§ **Dataset items**:
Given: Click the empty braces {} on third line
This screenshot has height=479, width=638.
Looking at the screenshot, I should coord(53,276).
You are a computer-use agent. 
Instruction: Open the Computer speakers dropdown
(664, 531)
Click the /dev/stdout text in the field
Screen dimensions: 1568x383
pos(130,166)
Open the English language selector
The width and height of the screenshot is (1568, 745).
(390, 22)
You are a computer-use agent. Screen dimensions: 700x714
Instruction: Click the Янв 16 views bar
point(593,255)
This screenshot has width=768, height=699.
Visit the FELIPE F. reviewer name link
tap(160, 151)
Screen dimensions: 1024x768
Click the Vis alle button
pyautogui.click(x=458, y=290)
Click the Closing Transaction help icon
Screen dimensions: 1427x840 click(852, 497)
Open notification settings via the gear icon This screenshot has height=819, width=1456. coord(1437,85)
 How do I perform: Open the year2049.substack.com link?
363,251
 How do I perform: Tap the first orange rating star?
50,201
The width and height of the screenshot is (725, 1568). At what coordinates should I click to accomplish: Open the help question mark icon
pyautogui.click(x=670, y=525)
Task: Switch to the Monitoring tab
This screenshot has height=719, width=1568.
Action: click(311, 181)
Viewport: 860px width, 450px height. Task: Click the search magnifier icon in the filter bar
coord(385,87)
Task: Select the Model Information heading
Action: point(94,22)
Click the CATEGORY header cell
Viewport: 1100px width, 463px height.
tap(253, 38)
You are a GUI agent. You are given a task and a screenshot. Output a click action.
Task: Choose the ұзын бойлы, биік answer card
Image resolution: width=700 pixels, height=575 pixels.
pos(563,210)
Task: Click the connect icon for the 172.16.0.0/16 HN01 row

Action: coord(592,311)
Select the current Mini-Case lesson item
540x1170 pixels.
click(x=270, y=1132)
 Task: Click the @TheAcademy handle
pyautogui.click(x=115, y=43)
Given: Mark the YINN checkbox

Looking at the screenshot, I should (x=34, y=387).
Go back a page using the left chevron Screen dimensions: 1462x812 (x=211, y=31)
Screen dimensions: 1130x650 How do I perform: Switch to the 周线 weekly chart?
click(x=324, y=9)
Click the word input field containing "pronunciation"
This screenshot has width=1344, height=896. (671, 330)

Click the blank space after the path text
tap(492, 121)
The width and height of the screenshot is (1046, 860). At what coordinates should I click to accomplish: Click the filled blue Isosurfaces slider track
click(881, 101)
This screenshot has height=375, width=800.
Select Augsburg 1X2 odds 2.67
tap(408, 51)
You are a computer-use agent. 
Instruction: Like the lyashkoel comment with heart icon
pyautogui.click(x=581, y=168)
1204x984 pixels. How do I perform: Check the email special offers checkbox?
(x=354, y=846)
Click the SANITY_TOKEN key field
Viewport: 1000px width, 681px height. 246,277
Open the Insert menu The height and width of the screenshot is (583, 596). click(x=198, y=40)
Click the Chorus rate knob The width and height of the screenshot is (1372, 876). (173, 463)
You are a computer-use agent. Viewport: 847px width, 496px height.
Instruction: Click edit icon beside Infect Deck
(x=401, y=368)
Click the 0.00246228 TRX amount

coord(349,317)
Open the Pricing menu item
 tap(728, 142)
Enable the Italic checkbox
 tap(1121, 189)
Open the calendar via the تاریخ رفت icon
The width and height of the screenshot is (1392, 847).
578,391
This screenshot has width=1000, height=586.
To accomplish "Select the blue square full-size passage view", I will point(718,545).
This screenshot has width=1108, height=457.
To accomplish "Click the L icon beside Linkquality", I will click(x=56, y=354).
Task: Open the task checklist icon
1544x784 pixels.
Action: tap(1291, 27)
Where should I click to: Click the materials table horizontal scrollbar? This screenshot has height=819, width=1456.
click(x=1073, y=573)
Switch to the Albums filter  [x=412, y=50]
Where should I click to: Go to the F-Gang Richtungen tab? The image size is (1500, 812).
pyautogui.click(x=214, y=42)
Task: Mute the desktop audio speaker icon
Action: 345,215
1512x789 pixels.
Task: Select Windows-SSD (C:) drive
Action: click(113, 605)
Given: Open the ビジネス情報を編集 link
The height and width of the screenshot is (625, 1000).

§ **AIM OF THE EXERCISE**:
Rewrite the entries above with every occurrence of "How do I perform" changed to "How should I carry out", leaving everything else unchanged.

§ **FULL SOLUTION**:
Given: Click the empty braces {} on third line
This screenshot has height=479, width=638.
Looking at the screenshot, I should coord(53,276).
You are a computer-use agent. 
Instruction: Open the Computer speakers dropdown
(664, 531)
Click the /dev/stdout text in the field
Screen dimensions: 1568x383
pos(130,166)
Open the English language selector
The width and height of the screenshot is (1568, 745).
(390, 22)
You are a computer-use agent. Screen dimensions: 700x714
Instruction: Click the Янв 16 views bar
point(593,255)
This screenshot has width=768, height=699.
Visit the FELIPE F. reviewer name link
tap(160, 151)
Screen dimensions: 1024x768
Click the Vis alle button
pyautogui.click(x=458, y=290)
Click the Closing Transaction help icon
Screen dimensions: 1427x840 click(852, 497)
Open notification settings via the gear icon This screenshot has height=819, width=1456. coord(1437,85)
 How should I carry out: Open the year2049.substack.com link?
363,251
 How should I carry out: Tap the first orange rating star?
50,201
The width and height of the screenshot is (725, 1568). At what coordinates should I click to accomplish: Open the help question mark icon
pyautogui.click(x=670, y=525)
Task: Switch to the Monitoring tab
This screenshot has height=719, width=1568.
Action: click(311, 181)
Viewport: 860px width, 450px height. Task: Click the search magnifier icon in the filter bar
coord(385,87)
Task: Select the Model Information heading
Action: point(94,22)
Click the CATEGORY header cell
Viewport: 1100px width, 463px height.
tap(253, 38)
You are a GUI agent. You are given a task and a screenshot. Output a click action.
Task: Choose the ұзын бойлы, биік answer card
Image resolution: width=700 pixels, height=575 pixels.
pos(563,210)
Task: Click the connect icon for the 172.16.0.0/16 HN01 row

Action: coord(592,311)
Select the current Mini-Case lesson item
540x1170 pixels.
click(x=270, y=1132)
 Task: Click the @TheAcademy handle
pyautogui.click(x=115, y=43)
Given: Mark the YINN checkbox

Looking at the screenshot, I should (x=34, y=387).
Go back a page using the left chevron Screen dimensions: 1462x812 (x=211, y=31)
Screen dimensions: 1130x650 How should I carry out: Switch to the 周线 weekly chart?
click(x=324, y=9)
Click the word input field containing "pronunciation"
This screenshot has width=1344, height=896. (671, 330)

Click the blank space after the path text
tap(492, 121)
The width and height of the screenshot is (1046, 860). At what coordinates should I click to accomplish: Click the filled blue Isosurfaces slider track
click(881, 101)
This screenshot has height=375, width=800.
Select Augsburg 1X2 odds 2.67
tap(408, 51)
You are a computer-use agent. 
Instruction: Like the lyashkoel comment with heart icon
pyautogui.click(x=581, y=168)
1204x984 pixels. How should I carry out: Check the email special offers checkbox?
(x=354, y=846)
Click the SANITY_TOKEN key field
Viewport: 1000px width, 681px height. 246,277
Open the Insert menu The height and width of the screenshot is (583, 596). click(x=198, y=40)
Click the Chorus rate knob The width and height of the screenshot is (1372, 876). (173, 463)
You are a computer-use agent. Viewport: 847px width, 496px height.
Instruction: Click edit icon beside Infect Deck
(x=401, y=368)
Click the 0.00246228 TRX amount

coord(349,317)
Open the Pricing menu item
 tap(728, 142)
Enable the Italic checkbox
 tap(1121, 189)
Open the calendar via the تاریخ رفت icon
The width and height of the screenshot is (1392, 847).
578,391
This screenshot has width=1000, height=586.
To accomplish "Select the blue square full-size passage view", I will point(718,545).
This screenshot has width=1108, height=457.
To accomplish "Click the L icon beside Linkquality", I will click(x=56, y=354).
Task: Open the task checklist icon
1544x784 pixels.
Action: tap(1291, 27)
Where should I click to: Click the materials table horizontal scrollbar? This screenshot has height=819, width=1456.
click(x=1073, y=573)
Switch to the Albums filter  [x=412, y=50]
Where should I click to: Go to the F-Gang Richtungen tab? The image size is (1500, 812).
pyautogui.click(x=214, y=42)
Task: Mute the desktop audio speaker icon
Action: 345,215
1512x789 pixels.
Task: Select Windows-SSD (C:) drive
Action: click(113, 605)
Given: Open the ビジネス情報を編集 link
The height and width of the screenshot is (625, 1000).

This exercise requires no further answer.